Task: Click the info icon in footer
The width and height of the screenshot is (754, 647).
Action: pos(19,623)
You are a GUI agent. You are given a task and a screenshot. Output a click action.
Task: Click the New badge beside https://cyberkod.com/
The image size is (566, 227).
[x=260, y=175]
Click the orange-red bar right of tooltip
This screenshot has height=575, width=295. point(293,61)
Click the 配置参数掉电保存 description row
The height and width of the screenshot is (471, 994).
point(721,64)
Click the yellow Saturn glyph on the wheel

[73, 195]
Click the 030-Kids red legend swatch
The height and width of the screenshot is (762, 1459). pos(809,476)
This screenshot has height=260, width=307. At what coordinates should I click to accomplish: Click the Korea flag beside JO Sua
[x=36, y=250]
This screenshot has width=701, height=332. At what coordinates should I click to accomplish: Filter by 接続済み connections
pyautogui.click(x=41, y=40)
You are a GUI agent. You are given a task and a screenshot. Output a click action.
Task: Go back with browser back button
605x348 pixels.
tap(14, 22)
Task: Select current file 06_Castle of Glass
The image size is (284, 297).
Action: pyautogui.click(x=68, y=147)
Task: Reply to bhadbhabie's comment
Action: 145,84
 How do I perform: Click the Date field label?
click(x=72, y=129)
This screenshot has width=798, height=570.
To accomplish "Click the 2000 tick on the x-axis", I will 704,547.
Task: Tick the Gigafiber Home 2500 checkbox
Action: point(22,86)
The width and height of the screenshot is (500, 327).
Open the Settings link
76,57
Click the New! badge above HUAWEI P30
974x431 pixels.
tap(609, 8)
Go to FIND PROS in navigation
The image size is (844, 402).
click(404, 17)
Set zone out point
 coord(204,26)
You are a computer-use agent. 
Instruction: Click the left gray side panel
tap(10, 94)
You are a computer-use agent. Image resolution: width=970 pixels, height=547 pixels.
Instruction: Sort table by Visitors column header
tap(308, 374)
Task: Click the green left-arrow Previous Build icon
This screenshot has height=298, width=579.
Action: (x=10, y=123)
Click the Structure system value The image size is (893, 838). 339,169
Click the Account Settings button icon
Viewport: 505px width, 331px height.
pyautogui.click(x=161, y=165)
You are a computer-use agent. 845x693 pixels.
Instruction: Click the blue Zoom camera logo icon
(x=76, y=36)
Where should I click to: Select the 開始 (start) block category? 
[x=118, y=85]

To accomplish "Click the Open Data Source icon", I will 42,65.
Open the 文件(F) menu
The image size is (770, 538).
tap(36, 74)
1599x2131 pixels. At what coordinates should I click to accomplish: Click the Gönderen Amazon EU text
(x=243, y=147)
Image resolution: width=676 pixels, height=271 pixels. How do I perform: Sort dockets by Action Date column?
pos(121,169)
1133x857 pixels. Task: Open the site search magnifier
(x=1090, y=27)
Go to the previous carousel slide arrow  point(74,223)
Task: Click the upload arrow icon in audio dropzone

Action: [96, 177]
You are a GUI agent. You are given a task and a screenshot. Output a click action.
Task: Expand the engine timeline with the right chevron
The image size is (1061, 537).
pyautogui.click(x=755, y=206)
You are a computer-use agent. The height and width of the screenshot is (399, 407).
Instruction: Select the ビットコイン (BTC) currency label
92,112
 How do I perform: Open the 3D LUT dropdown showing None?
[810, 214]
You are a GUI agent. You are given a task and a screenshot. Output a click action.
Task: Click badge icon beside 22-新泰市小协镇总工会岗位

Task item →
Pick each line holding the word "computer" out of the data and copy it.

Answer →
You are a computer-use agent. 
You are a computer-use agent. Image resolution: width=970 pixels, height=547 pixels.
You are a computer-use agent. 845x693 pixels.
You are a computer-use agent. The height and width of the screenshot is (399, 407).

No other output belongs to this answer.